THE TASK | Print the lines below exactly as written, with none missing.

────────────────────

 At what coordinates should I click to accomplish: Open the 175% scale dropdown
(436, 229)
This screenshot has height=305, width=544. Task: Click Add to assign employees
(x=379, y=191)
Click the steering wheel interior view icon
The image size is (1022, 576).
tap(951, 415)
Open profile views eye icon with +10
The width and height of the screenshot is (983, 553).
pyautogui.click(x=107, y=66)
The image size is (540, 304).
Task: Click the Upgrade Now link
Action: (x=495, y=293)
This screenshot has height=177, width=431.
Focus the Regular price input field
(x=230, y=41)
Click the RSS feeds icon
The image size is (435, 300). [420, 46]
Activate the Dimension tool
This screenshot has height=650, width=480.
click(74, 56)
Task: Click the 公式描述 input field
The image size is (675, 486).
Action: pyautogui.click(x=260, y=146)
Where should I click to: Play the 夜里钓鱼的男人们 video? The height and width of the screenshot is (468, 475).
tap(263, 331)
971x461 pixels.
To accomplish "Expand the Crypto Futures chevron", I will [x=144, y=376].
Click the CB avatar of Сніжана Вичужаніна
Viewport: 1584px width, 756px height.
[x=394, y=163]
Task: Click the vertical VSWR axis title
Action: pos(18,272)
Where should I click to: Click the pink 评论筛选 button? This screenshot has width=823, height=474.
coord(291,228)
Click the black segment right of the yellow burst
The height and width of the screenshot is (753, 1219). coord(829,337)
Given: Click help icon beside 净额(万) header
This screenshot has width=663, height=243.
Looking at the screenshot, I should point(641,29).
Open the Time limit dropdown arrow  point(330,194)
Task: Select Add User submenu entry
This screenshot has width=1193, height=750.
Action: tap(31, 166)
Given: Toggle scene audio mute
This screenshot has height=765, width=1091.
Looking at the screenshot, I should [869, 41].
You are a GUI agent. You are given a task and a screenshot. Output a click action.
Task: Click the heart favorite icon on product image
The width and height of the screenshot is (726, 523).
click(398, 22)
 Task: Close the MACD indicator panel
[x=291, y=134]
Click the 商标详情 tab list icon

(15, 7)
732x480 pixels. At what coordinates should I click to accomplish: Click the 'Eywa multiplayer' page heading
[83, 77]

────────────────────

ANSWER FOR THE TASK |
 At what coordinates should I click to accomplish: Open the 175% scale dropdown
(436, 229)
This screenshot has height=305, width=544. Task: Click Add to assign employees
(x=379, y=191)
Click the steering wheel interior view icon
The image size is (1022, 576).
tap(951, 415)
Open profile views eye icon with +10
The width and height of the screenshot is (983, 553).
pyautogui.click(x=107, y=66)
The image size is (540, 304).
Task: Click the Upgrade Now link
Action: (x=495, y=293)
This screenshot has height=177, width=431.
Focus the Regular price input field
(x=230, y=41)
Click the RSS feeds icon
The image size is (435, 300). [420, 46]
Activate the Dimension tool
This screenshot has height=650, width=480.
click(74, 56)
Task: Click the 公式描述 input field
The image size is (675, 486).
Action: pyautogui.click(x=260, y=146)
Where should I click to: Play the 夜里钓鱼的男人们 video? The height and width of the screenshot is (468, 475).
tap(263, 331)
971x461 pixels.
To accomplish "Expand the Crypto Futures chevron", I will [x=144, y=376].
Click the CB avatar of Сніжана Вичужаніна
Viewport: 1584px width, 756px height.
[x=394, y=163]
Task: Click the vertical VSWR axis title
Action: pos(18,272)
Where should I click to: Click the pink 评论筛选 button? This screenshot has width=823, height=474.
coord(291,228)
Click the black segment right of the yellow burst
The height and width of the screenshot is (753, 1219). coord(829,337)
Given: Click help icon beside 净额(万) header
This screenshot has width=663, height=243.
Looking at the screenshot, I should point(641,29).
Open the Time limit dropdown arrow  point(330,194)
Task: Select Add User submenu entry
This screenshot has width=1193, height=750.
Action: tap(31, 166)
Given: Toggle scene audio mute
This screenshot has height=765, width=1091.
Looking at the screenshot, I should [869, 41].
You are a GUI agent. You are given a task and a screenshot. Output a click action.
Task: Click the heart favorite icon on product image
The width and height of the screenshot is (726, 523).
click(398, 22)
 Task: Close the MACD indicator panel
[x=291, y=134]
Click the 商标详情 tab list icon

(15, 7)
732x480 pixels. At what coordinates should I click to accomplish: Click the 'Eywa multiplayer' page heading
[83, 77]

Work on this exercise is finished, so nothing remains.